I have known of good students that have struggled, barely passing, their licensing and ordination exams because of some of what they said they believe based on what they were taught in seminary. Why should some with an MDiv from a Reformed or Presbyterian seminary be struggling to pass these exams? There is a disconnect with the seminary and the denominations, and such should be addressed; especially if students are getting in debt for the Gospel (which personally angers me). 

I don’t think a theologian must be a pastor, but he should never be disconnected from the church and must have pastoral care in mind when he does his work. Theologians should not be considered minister of ministers if no ministry care is taking place. Being a theologian and a pastor helps to create a practical balance in your theology; whereby there is a recognition of means that God employs, how the theology works out practically in everyday living (instead of it in a theoretical setting), and many more things as well. You want a man with a balanced theology, for if you move a little to the right or left much harm can come to the people of God; therefore wisdom must be applied to one’s theology.


----------



## jwithnell (Jan 8, 2011)

Wannabee hits this one pretty squarely! Thanks.
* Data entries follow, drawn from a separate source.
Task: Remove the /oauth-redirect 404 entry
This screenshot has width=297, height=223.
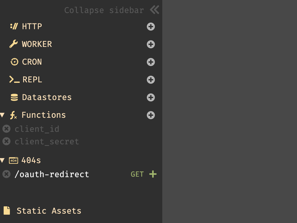Action: pyautogui.click(x=7, y=174)
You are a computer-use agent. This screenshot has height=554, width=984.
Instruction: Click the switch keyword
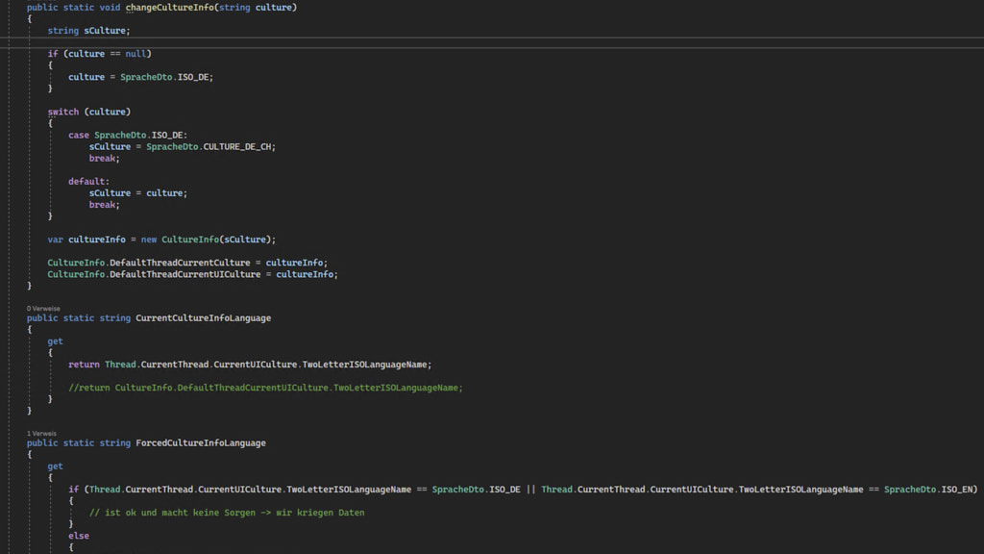(63, 112)
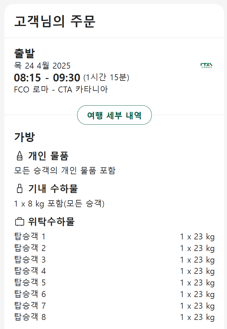Select the 위탁수하물 label
This screenshot has height=329, width=227.
pos(51,222)
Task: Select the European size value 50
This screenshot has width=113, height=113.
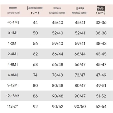Action: (35, 33)
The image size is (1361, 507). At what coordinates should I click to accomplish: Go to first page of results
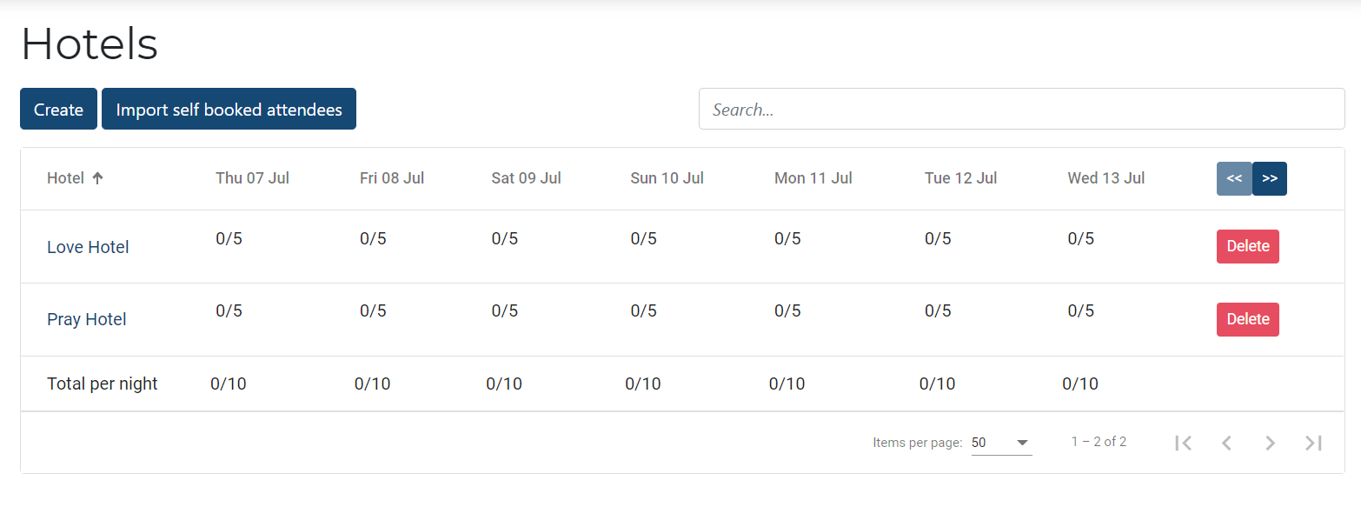(x=1183, y=443)
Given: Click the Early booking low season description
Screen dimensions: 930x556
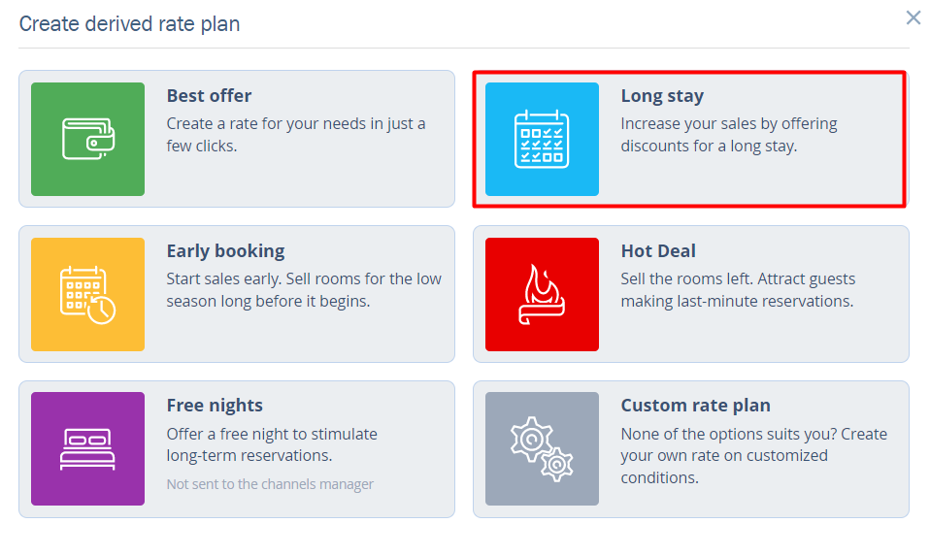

> There are many great theologians that are not pastors.



It's more the heart that's the issue here. Cornelius Van Til might be an example; he spent most of his career in academia and maintained a great love for God and His church. He greatly advanced the kingdom through his teaching of so many pastors and encouraged an educated laity.


----------



## Ask Mr. Religion (Jan 8, 2011)

Wannabee said:


> a pastor who is not a theologian is a contradiction


As are Christians, no?

We should probably use the term with a big T, Theologian, to represent those that make a living at the formal study of God or perhaps consider their "day jobs" as hobbies to support their theological endeavors.

Such big T, _Theologians_ attempt to teach us from the Scriptures how to think, and how not to think, about God, and thusly how to talk about Him. What we should say, and what we should not say. Such theologians do not control what we may say; they simply (!!!) indicate the rules of intelligible speech. 

AMR


----------